Overview of opioid use in palliative care

Palliative Care Australia (PCA), 2019

Opioids are the cornerstone of management for a variety of symptoms in palliative care, particularly pain and breathlessness. When prescribing an opioid for patients with palliative care needs, consider:

  • factors influencing opioid choice
  • that older, frail or cachectic patients are more susceptible to the effects of opioids and generally need a lower initial dose
  • organ dysfunction—all opioids are metabolised by the liver and may need dosage adjustment in liver impairment (see Considerations with opioid use in liver impairment); some opioids may be preferred to others in kidney impairment
  • how response will be assessed (eg whether opioid therapy is meeting the patient’s goals of care)
  • how adverse effects will be prevented and managed
  • the risk of misuse, abuse and diversion—see Opioid misuse, abuse and diversion in the Pain and Analgesia guidelines for general information, including resources available for checking before prescribing (eg real-time prescription monitoring services)
  • how the opioid will be safely stored, transported and disposed of, particularly in patients with children in their care
  • addressing patient, family and carer concerns about opioid use.

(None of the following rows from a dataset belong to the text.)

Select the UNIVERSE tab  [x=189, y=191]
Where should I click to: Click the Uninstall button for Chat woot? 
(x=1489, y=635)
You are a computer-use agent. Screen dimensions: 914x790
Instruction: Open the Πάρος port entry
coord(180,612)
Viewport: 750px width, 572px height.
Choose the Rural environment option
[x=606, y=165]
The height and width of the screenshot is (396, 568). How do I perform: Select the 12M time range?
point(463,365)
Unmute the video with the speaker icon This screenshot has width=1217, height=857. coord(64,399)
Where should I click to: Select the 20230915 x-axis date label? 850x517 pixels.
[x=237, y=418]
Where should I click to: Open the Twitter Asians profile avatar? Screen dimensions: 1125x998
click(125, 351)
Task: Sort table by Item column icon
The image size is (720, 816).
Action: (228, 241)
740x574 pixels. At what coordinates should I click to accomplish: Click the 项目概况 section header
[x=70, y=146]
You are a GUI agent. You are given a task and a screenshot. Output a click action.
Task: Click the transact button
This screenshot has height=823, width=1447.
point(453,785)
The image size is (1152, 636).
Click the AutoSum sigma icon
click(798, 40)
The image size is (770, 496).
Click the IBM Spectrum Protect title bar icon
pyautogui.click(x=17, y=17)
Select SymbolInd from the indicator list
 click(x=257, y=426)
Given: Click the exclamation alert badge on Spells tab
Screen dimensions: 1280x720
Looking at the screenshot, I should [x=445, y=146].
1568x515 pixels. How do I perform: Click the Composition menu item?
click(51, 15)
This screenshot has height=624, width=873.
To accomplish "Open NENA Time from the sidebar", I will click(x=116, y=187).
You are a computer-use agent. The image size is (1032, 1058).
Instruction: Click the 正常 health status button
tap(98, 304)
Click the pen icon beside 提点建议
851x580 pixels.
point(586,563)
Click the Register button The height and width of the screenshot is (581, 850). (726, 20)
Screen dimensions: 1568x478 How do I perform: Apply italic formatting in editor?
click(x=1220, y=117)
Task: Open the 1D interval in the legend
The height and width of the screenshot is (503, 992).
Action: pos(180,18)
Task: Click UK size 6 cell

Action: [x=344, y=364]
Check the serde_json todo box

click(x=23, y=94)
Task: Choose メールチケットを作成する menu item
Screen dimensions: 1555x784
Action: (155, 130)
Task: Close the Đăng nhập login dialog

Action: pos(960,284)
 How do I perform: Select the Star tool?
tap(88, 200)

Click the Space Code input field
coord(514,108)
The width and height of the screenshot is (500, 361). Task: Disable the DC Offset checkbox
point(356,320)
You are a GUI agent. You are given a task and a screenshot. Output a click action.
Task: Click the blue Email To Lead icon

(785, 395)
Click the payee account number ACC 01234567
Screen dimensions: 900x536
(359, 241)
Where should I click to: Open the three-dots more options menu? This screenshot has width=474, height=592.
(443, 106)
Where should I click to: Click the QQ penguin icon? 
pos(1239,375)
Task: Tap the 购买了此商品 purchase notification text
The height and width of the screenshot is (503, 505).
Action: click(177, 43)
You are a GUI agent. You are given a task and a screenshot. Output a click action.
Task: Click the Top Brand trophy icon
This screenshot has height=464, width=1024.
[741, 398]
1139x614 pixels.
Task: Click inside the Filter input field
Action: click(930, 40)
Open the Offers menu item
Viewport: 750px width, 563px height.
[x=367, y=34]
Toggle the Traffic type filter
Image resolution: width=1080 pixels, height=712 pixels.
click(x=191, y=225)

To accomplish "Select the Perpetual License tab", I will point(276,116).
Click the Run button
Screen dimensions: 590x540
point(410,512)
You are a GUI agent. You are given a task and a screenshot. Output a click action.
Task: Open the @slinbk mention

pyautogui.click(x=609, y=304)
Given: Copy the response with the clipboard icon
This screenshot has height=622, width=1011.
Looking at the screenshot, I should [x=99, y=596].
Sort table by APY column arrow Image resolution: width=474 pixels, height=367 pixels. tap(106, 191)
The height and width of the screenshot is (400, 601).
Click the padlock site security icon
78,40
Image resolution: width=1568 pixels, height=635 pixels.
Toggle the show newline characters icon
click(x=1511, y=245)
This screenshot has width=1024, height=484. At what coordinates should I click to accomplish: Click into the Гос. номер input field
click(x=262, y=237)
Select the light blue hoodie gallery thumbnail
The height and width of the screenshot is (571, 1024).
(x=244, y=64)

Although opioids play an essential part in minimising unnecessary pain and suffering in patients with palliative care needs, the risk of harm associated with long-term opioid use must be minimised. Monitor patients taking an opioid—assess for appropriateness of opioid use and dose, harms associated with opioid use, and whether the patient’s goals of care are being met.

For patients who have been taking opioids long term, an interruption in therapy may cause a withdrawal syndrome. This is a particular concern when moving patients between care settings (eg from home to hospital, between hospitals, discharge from hospital), when doses may be missed—for advice, see Medication management when moving between care settings. If the patient’s usual opioid is not available in a timely manner, conversion to an alternative, dose-equivalent option may be needed—see Overview of switching opioids in palliative care. Specialist input may be required.

For opioid use in children with palliative care needs, seek specialist advice.